What the exercise asks: Please copy the items word for word, beginning with the first line and continuing through the line containing "The height and width of the screenshot is (681, 1400).".

Source material:
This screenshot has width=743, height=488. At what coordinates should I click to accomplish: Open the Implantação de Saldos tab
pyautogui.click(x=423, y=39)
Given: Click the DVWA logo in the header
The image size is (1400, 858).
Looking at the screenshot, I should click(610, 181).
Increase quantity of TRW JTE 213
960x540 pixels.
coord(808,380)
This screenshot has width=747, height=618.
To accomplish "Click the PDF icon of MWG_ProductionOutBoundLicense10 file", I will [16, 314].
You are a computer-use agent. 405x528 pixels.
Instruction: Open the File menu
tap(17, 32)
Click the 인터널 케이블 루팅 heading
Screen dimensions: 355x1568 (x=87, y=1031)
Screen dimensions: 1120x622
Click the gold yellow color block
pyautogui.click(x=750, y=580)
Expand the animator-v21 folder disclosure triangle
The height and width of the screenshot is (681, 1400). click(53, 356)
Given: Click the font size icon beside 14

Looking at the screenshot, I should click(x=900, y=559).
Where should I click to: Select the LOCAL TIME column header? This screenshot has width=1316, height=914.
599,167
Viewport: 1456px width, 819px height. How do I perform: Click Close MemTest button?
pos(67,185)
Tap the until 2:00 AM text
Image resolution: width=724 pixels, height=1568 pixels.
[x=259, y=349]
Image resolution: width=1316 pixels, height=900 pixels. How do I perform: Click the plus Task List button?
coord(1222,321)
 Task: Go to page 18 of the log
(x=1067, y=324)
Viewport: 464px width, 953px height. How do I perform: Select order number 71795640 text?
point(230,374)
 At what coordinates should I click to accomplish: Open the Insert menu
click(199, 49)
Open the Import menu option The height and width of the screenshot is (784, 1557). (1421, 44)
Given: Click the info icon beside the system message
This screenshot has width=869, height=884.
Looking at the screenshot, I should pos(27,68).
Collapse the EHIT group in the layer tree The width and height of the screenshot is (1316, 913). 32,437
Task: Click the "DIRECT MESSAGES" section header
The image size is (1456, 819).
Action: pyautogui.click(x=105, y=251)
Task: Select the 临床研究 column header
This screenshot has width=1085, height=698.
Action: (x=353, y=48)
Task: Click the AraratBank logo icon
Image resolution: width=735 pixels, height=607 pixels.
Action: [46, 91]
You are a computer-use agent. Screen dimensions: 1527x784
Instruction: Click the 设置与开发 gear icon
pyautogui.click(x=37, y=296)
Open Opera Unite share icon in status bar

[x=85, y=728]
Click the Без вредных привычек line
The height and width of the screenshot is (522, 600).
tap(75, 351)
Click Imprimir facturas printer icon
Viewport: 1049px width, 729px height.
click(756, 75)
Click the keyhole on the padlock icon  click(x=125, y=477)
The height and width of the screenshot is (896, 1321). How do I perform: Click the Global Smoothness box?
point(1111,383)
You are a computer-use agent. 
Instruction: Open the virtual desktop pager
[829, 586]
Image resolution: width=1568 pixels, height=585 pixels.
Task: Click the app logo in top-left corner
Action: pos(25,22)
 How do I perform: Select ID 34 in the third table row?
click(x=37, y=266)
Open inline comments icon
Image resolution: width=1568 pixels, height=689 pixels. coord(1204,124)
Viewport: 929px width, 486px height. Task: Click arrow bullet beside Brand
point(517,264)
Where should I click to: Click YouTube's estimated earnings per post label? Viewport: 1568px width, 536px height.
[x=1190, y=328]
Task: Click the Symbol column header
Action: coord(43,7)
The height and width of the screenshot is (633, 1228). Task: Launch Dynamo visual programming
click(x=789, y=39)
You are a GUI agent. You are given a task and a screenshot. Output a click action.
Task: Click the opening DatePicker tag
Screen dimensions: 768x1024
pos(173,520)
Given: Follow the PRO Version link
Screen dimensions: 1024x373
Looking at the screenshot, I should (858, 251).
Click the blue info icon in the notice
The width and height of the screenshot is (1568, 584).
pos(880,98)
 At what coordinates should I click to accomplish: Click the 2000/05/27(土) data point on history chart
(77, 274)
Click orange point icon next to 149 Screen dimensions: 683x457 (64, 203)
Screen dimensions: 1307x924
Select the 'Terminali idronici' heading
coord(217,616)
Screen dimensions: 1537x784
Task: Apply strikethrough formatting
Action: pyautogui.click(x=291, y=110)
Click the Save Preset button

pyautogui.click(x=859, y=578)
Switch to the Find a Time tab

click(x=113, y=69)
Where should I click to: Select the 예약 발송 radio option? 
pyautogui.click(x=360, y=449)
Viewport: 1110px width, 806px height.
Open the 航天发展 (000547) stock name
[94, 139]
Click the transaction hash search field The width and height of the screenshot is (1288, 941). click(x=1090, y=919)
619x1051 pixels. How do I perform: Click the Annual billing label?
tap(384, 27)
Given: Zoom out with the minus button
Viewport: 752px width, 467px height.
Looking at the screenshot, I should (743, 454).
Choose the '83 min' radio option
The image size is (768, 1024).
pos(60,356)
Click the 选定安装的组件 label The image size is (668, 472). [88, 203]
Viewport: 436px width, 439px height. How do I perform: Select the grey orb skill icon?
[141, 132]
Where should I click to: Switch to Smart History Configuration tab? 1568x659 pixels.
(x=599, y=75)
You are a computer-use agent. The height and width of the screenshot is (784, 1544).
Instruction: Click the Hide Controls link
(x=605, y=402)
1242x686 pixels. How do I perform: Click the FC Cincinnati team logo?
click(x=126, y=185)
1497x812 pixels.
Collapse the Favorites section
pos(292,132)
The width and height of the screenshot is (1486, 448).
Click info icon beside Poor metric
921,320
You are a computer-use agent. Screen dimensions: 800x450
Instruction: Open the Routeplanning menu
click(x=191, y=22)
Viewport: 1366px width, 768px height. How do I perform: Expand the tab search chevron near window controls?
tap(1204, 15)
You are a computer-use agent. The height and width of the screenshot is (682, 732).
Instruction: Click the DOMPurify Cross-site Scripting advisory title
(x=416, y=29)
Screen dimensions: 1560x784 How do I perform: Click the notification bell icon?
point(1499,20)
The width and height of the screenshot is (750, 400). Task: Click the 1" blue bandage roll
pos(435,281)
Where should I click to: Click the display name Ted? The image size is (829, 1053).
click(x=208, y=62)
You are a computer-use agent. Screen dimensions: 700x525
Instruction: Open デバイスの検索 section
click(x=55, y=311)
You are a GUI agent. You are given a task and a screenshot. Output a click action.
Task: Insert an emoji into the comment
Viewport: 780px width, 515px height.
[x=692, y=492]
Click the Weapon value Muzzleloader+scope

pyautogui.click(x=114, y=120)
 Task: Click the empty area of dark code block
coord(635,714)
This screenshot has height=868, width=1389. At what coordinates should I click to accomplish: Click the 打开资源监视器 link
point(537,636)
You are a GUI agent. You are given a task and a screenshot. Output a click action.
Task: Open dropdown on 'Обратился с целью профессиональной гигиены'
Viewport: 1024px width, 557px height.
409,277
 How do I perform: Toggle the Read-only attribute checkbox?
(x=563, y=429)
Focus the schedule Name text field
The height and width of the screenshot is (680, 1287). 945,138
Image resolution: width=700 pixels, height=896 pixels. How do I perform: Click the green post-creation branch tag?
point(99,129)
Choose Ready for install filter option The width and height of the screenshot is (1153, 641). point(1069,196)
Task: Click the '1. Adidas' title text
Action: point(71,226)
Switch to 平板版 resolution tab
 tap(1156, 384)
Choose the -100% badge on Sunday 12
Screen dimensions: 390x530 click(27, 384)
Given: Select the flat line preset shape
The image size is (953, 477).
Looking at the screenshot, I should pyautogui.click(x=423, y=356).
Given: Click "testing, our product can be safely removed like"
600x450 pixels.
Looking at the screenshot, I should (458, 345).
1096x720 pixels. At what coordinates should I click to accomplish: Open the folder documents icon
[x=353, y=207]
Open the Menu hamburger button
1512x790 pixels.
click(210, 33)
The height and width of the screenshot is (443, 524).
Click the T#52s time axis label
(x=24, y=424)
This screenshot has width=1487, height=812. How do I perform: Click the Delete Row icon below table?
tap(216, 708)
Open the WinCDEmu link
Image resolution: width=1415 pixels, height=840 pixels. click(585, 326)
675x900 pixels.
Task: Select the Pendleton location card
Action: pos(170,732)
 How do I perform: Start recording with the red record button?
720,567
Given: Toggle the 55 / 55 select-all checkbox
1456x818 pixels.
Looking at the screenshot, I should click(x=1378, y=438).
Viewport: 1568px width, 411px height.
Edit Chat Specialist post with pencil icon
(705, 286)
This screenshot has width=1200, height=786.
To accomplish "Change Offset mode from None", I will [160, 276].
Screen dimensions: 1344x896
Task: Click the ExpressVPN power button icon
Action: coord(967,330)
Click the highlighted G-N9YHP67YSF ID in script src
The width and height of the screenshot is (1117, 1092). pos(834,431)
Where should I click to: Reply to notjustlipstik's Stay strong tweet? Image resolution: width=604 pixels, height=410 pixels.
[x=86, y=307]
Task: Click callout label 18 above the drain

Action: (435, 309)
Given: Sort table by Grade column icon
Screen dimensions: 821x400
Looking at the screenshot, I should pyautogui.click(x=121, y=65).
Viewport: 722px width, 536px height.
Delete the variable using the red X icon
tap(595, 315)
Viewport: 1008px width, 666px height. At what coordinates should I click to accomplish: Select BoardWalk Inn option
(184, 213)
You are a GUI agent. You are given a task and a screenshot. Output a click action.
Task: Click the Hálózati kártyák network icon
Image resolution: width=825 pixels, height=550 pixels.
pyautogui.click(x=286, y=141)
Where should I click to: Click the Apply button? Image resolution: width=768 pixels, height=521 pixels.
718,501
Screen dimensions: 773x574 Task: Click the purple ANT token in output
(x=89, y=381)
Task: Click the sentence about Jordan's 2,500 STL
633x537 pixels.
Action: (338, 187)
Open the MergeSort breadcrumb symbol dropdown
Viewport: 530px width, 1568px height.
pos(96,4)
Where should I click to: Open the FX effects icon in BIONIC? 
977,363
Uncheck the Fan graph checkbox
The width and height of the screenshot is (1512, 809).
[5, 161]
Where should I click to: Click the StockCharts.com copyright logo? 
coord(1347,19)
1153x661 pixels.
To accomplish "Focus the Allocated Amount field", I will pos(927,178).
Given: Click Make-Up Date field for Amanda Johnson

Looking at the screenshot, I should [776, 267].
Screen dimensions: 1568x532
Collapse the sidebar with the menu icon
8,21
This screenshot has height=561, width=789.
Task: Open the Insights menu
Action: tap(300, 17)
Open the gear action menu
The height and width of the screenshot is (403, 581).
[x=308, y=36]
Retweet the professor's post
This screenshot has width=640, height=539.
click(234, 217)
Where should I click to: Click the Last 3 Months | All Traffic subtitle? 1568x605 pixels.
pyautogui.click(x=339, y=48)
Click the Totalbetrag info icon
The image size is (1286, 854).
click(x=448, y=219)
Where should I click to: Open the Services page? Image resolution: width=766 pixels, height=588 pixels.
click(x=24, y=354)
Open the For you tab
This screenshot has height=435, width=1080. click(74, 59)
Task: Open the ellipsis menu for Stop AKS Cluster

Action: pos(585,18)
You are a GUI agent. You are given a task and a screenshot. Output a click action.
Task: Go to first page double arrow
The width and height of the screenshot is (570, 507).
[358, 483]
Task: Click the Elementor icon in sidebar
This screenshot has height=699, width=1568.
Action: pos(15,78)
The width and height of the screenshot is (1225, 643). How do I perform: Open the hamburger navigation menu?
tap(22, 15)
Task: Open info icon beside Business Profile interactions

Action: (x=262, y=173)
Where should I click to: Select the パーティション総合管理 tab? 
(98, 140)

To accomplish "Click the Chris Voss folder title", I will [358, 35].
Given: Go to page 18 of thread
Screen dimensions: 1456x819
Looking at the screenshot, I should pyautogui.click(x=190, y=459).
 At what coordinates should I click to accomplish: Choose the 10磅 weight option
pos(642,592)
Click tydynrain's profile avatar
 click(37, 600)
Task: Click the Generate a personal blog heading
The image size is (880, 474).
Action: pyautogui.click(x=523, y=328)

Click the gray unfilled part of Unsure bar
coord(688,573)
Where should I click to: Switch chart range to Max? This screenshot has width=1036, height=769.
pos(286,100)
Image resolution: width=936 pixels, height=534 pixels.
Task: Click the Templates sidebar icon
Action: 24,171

Answer to this problem:
This screenshot has width=743, height=488. At what coordinates should I click to accomplish: Open the Implantação de Saldos tab
pyautogui.click(x=423, y=39)
Given: Click the DVWA logo in the header
The image size is (1400, 858).
Looking at the screenshot, I should click(610, 181).
Increase quantity of TRW JTE 213
960x540 pixels.
coord(808,380)
This screenshot has width=747, height=618.
To accomplish "Click the PDF icon of MWG_ProductionOutBoundLicense10 file", I will [16, 314].
You are a computer-use agent. 405x528 pixels.
Instruction: Open the File menu
tap(17, 32)
Click the 인터널 케이블 루팅 heading
Screen dimensions: 355x1568 (x=87, y=1031)
Screen dimensions: 1120x622
Click the gold yellow color block
pyautogui.click(x=750, y=580)
Expand the animator-v21 folder disclosure triangle
The height and width of the screenshot is (681, 1400). click(53, 356)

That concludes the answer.